Goes something like this: before a disease breaks out in a country, “S" is the whole population, because we can assume everyone is susceptible. Then one person gets infected. If she in turn infects every person she meets as she moves about, you can imagine how quickly the disease spreads — because each of those infected people will also move about and infect others. What this means is, as the disease spreads, “S" decreases rapidly, because susceptible people get infected and move from the “S" basket to the “I" basket. Thus “I"’s numbers rise dramatically. But of course this cannot carry on indefinitely, because those who get infected will eventually recover. (And some will probably die). If they have developed an immunity to the disease, they cannot return to the “I" basket. So “I" eventually reaches a peak and starts decreasing. In tandem, “R"’s numbers grow until most of the population is in that compartment. At that point, the disease has run its course.

Mathematicians consider this basic description of an epidemic’s spread and set out to model it. They will seek to capture the change in the numbers in each compartment as a function of elapsed time, but also as it relates to the change in other compartments. After all, the decrease in “S" is a direct consequence of the increase in “I"; and the rise in “R" has consequences for both “I" and “S". Taking all this into account produces a set of what mathematicians call “differential equations". This set is the SIR model.

Once they have the equations worked out, the fun—such as it is, of course, and with pandemics, let’s never forget that death ends fun—begins. Because now, they can tweak their assumptions to see what effect that will have on the course of the disease.

For example, certainly an infected person moves about infecting others. But how many others does she meet in a day? If she’s a housewife who doesn’t go out much, that number is probably just four or five. But if she’s a vegetable vendor in a busy market, she probably meets hundreds of customers in a day. Which of these we assume will change how the model functions. Or try this: what’s the chance that an infectious person actually passes on the infection to someone she meets? We could assume that it is certain she will pass it on, in which case the disease will spread like wildfire. But what if it’s only a 50% chance? Or 10%? After all, diseases vary in how contagious they are. So clearly, getting that probability right is important in understanding how fast a disease spreads. But even more telling, we can think of these lower probabilities as the result of measures like washing hands, social distancing, wearing masks and so on. If we know a disease spreads by touching, for instance, and people are careful not to shake hands when they meet, undoubtedly, the disease will spread more slowly. Then the mathematical model can show us just how effective such measures are.

There are other tweaks we can make. Consider that few of us spend our days simply wandering about without much of a purpose. Take me, on any given day from that time before the virus that’s rapidly fading from our memories. It usually went like this: I work mostly at home. I might make one or two trips to nearby stores for supplies—you know, important things like rum or chocolates. Perhaps a trip across town to attend a meeting. Walk to the nearby tennis court in the evening for a game.

WHAT YOU WILL DO:
1. Please reproduce the passage in the excerpt on epidemic modeling that opens with the words containing "There are other" and closes with "for a game.".
2. In the excerpt on epidemic modeling, what do mathematicians call the set of equations that makes up the SIR model?

PROVIDED DATA:

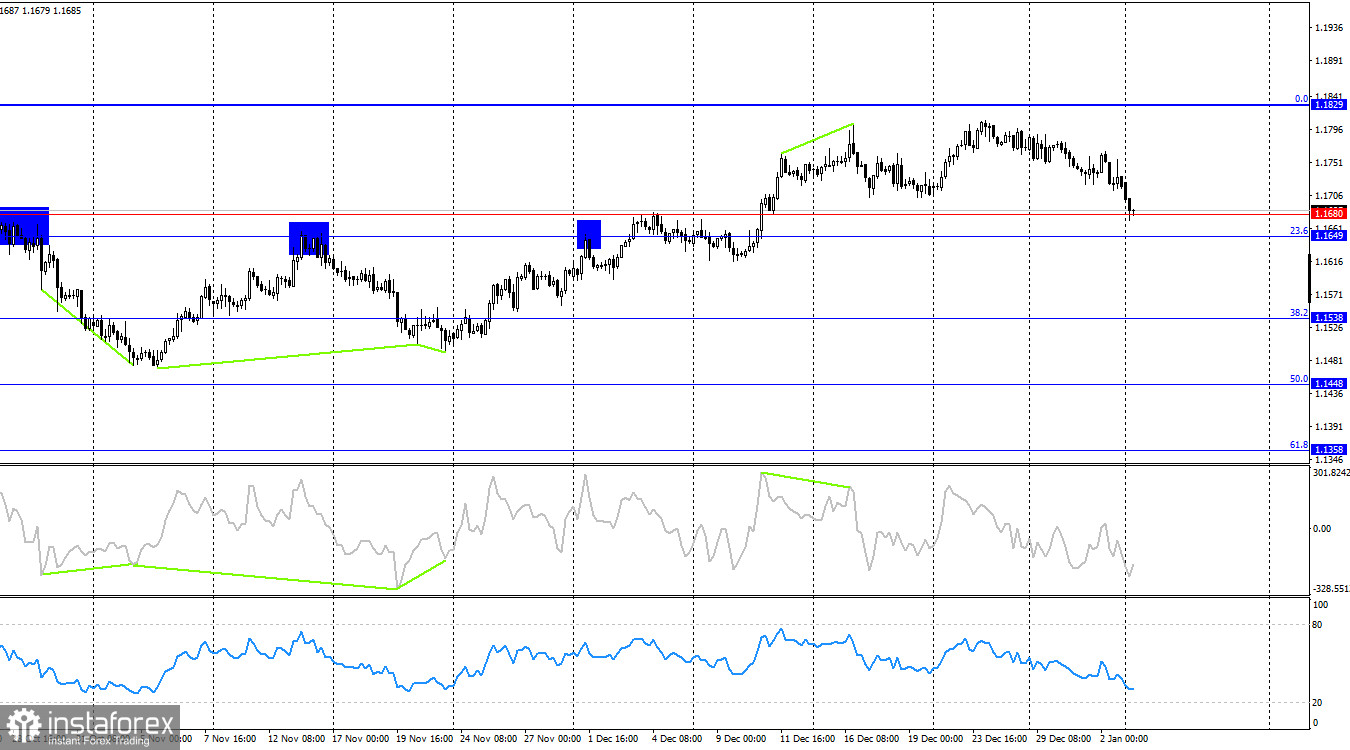Select the 38.2 Fibonacci level label
The width and height of the screenshot is (1350, 750).
pyautogui.click(x=1298, y=313)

RESPONSE LIST:
1.
There are other tweaks we can make. Consider that few of us spend our days simply wandering about without much of a purpose. Take me, on any given day from that time before the virus that’s rapidly fading from our memories. It usually went like this: I work mostly at home. I might make one or two trips to nearby stores for supplies—you know, important things like rum or chocolates. Perhaps a trip across town to attend a meeting. Walk to the nearby tennis court in the evening for a game.

2. Differential equations.